> WHAT YOU WILL DO
Of the lines below, write out exactly those from the line with "Screen dimensions: 1316x922" through the line with "Task: Select the", both included, and skip the rest.

> DATA SECTION
+-------+
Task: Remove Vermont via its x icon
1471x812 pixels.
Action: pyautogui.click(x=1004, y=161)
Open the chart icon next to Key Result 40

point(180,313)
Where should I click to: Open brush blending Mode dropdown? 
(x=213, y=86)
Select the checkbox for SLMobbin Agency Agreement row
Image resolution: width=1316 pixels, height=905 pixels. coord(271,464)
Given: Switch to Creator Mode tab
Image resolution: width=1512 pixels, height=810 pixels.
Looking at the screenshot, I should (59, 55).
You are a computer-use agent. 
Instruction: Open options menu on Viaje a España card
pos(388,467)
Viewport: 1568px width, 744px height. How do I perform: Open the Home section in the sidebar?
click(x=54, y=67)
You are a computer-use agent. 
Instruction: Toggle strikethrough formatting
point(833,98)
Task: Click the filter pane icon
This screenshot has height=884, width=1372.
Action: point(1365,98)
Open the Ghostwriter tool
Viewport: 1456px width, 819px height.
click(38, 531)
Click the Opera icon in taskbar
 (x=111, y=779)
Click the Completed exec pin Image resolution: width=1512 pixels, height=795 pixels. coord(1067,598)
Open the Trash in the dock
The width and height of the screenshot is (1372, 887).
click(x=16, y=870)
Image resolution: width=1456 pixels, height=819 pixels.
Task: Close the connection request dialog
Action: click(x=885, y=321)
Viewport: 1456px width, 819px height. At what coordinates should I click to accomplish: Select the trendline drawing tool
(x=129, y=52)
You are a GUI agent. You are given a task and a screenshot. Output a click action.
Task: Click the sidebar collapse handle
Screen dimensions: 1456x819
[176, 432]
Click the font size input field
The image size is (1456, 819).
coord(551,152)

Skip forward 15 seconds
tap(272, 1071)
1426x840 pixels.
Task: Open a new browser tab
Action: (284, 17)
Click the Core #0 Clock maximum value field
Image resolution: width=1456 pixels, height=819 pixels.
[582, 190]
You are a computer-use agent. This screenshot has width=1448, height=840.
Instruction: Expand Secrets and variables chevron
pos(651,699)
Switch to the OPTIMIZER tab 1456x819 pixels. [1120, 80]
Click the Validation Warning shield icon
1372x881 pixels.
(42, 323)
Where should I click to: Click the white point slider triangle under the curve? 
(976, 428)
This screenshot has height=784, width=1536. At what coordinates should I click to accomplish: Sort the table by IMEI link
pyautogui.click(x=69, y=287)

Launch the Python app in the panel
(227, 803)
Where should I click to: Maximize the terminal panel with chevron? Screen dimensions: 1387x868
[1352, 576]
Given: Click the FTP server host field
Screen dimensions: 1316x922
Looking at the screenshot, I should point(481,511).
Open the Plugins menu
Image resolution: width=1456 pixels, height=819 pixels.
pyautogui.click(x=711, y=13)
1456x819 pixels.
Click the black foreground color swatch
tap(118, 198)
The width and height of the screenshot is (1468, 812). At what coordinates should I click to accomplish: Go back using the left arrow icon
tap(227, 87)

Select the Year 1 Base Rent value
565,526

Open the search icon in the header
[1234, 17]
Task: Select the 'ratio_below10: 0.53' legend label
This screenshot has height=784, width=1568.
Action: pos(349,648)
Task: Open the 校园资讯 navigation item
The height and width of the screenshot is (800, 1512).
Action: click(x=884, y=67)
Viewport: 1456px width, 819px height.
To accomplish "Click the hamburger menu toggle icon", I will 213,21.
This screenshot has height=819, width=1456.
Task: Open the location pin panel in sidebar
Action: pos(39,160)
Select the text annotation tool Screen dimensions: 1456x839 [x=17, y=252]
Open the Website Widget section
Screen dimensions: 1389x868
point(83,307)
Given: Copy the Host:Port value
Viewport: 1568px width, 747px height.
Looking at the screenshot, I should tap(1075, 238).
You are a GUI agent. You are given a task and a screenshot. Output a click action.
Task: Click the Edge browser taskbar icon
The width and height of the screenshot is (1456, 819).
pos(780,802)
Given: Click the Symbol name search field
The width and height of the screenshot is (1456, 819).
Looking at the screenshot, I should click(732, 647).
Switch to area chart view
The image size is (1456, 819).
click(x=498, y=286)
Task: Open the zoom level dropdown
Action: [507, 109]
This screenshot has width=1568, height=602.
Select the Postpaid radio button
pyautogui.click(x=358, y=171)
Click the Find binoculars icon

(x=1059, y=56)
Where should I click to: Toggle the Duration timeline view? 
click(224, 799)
+-------+
> TASK ANSWER
Screen dimensions: 1316x922
Looking at the screenshot, I should point(481,511).
Open the Plugins menu
Image resolution: width=1456 pixels, height=819 pixels.
pyautogui.click(x=711, y=13)
1456x819 pixels.
Click the black foreground color swatch
tap(118, 198)
The width and height of the screenshot is (1468, 812). At what coordinates should I click to accomplish: Go back using the left arrow icon
tap(227, 87)

Select the Year 1 Base Rent value
565,526

Open the search icon in the header
[1234, 17]
Task: Select the 'ratio_below10: 0.53' legend label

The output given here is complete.